PSQI scores were assessed 1 day before the surgery (T0) and 1 month after the surgery (T11). The Pittsburgh Sleep Quality Index (PSQI) is a validated, easy, self-administered questionnaire that assesses sleep quality which participants are asked to recall within the past month [12]. PSQI scores > 5 reflects poor sleep quality. It comprises 19 items forming seven subscales, including: a. sleep quality, b. sleep latency, c. sleep duration, d. sleep efficiency, e. sleep disturbance, f. sleep medication, g. daily dysfunction. Each component has a score that ranges from 0 to 3 and PSQI global score ranges from 0 to 21. PSQI score > 5 represents poor sleep quality (PSQ) (Appendix 1: Pittsburgh Sleep Quality Index (PSQI)).

Sample size calculation

In our pilot study, we enrolled 16 patients randomly being allocated in two groups with 8 patients in each group, and they were not enrolled in the final study. The sample size was calculated by 2-Sample Non-Inferiority test in Power and Sample Size software. The mean AUCVAS was 14.3 and 13.5 in group OFA and group OA, respectively, and standard deviation was 3.0. We assumed that the non-inferiority margin was 2. With 80% power and alpha level of 0.05 (two-tailed), based on the pilot study’s results, the minimum sample size was 78 patients.
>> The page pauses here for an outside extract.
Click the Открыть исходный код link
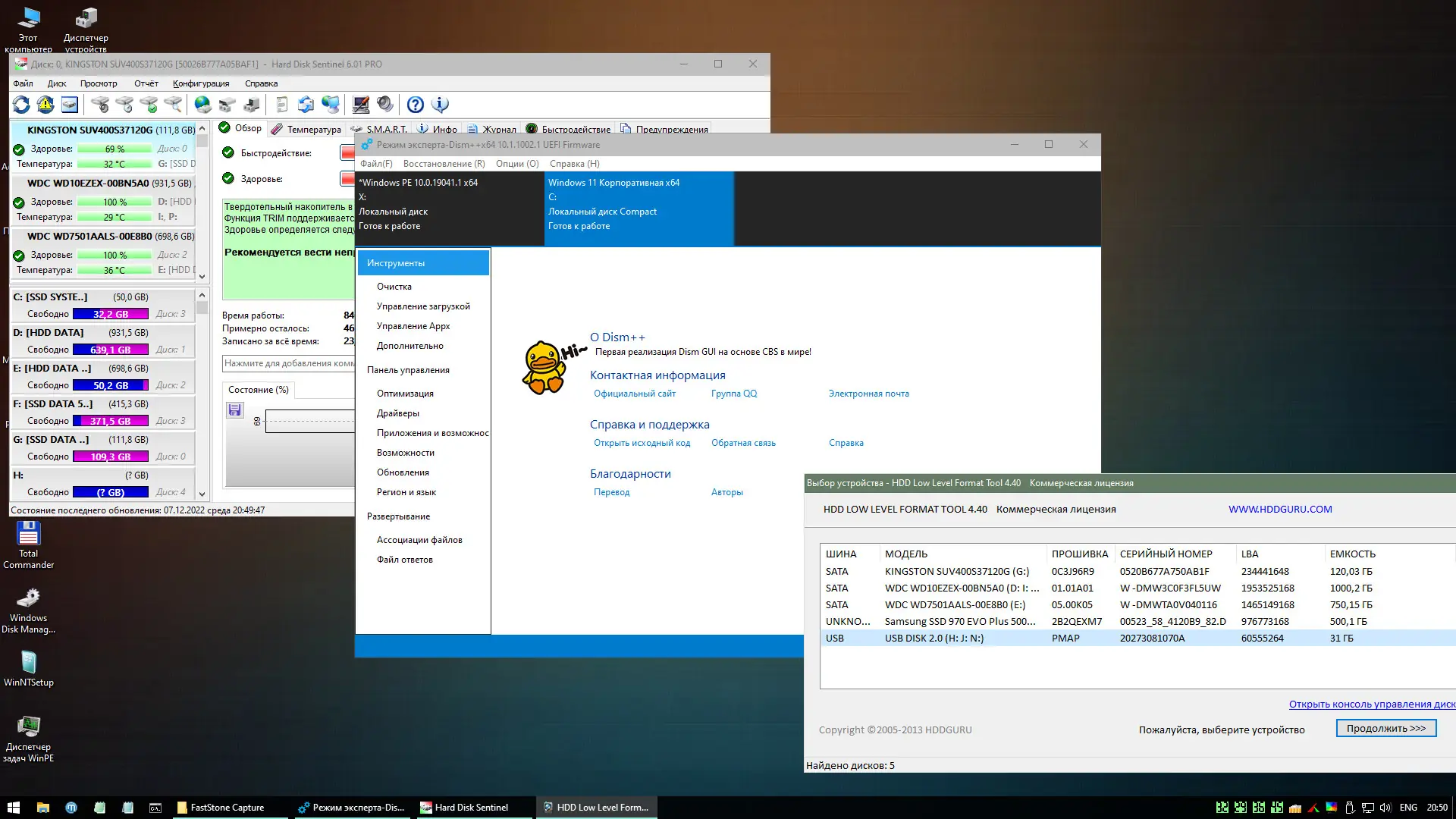 (642, 442)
Considered at least 15% sample drop rate, 90 patients were enrolled finally.

Statistical analysis

All data were analyzed by SPSS software package (version 26.0; IBM Corporation, Armonk, NY). Continuous data were tested for normality using Shapiro–Wilk test. The independent-samples t test was used for analysis of normally distributed measurement data and non-normally distributed data, which were expressed as median (interquartile range) [M(Q)], were analyzed by non-parametric test. Repeated measures analysis of variance was used for inter-group comparison of MAP and HR. The chi-square test was used for comparison between groups for enumeration data. P < 0.05 was defined as statistically significant.